Überdurchschnittlich viele Anträge und Personalmangel bei der Krankenkasse

Viel zu lange Wartezeiten bei Rückerstattungen

Gegenwärtig ist das Personal der Krankenkasse (CSL) stark überlastet, so dass die finanziellen Rückerstattungen an die Versicherten sich deutlich verzögern. Das geht aus der Antwort von Minister Romain Scheider auf parlamentarische Anfragen hervor.
Laut Minister Schneider gehen bei der Krankenkasse gegenwärtig pro Tag bis zu 800 Erstattungsanträge ein, was ungewöhnlich viel ist, weshalb zwischen sechs und acht Wochen benötigt werden, bevor die geschuldeten Rückzahlen erfolgen.

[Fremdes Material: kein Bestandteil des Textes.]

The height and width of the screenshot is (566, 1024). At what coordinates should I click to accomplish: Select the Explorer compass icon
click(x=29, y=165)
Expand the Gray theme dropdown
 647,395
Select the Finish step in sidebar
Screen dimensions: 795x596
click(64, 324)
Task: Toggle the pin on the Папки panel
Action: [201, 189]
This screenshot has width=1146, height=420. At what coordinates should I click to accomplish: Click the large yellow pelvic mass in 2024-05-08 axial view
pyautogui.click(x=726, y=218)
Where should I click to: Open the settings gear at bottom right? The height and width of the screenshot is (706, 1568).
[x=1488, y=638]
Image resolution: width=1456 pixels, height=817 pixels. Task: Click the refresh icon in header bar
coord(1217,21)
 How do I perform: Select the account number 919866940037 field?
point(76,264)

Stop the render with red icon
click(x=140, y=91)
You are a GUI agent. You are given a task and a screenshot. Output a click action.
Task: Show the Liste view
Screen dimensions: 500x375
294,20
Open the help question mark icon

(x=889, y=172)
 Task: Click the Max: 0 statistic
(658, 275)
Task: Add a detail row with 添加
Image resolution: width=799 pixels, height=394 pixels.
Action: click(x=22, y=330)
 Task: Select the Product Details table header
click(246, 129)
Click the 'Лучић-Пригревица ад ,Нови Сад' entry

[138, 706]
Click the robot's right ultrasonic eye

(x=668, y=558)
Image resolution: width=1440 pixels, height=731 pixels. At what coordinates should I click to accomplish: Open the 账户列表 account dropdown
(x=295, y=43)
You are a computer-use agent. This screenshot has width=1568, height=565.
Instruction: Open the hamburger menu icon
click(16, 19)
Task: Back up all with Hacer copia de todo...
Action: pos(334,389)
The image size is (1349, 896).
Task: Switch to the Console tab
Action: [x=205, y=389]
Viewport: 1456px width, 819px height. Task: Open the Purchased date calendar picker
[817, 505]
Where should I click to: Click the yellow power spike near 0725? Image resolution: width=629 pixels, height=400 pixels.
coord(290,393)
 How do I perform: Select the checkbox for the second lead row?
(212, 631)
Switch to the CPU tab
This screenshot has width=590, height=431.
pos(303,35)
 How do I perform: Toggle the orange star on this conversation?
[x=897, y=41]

Gründe, weshalb es zu solch langen Verzögerungen kommt, gibt es gleich mehrere, abgesehen von der Zahl der Erstattungsanträge. Dazu zählt, dass mehr Mitarbeiter krank sind, Beschäftigte der Krankenkasse in Rente gingen (was eigentlich vorauszusehen war) und bisher nicht ersetzt wurden, und eine Reihe von Beamten sich mit größeren Vorhaben beschäftigten, die viel Personal beanspruchen.

Hinzu kommt, dass sehr viele Anfragen im Zusammenhang mit den langen Verzögerungen beantwortet werden müssen.

Aus der Antwort auf die parlamentarische Anfrage geht weiter hervor, dass die Krankenkasse dabei ist, sich zu reorganisieren. Inzwischen wurden 15 weitere Beschäftigte geschult und weitere drei Mitarbeiter eingestellt, davon allerdings zwei mit lediglich einem befristeten Vertrag, um die Erstattungsanträge zügiger zu bearbeiten. Angefragt wurde zudem eine weitere personelle Verstärkung.

Während der ersten Monate dieses Jahres will die Krankenkasse auch die Digitalisierung weitertreiben, was dazu beitragen soll, die Rückerstattungsprozedur zu beschleunigen.
Wer nicht sechs oder acht Wochen auf sein Geld warten will, sei daran erinnert, dass er, wenn die Rechnung 100 Euro übersteigt, einen Scheck auf einer Krankenkassenagentur abholen kann.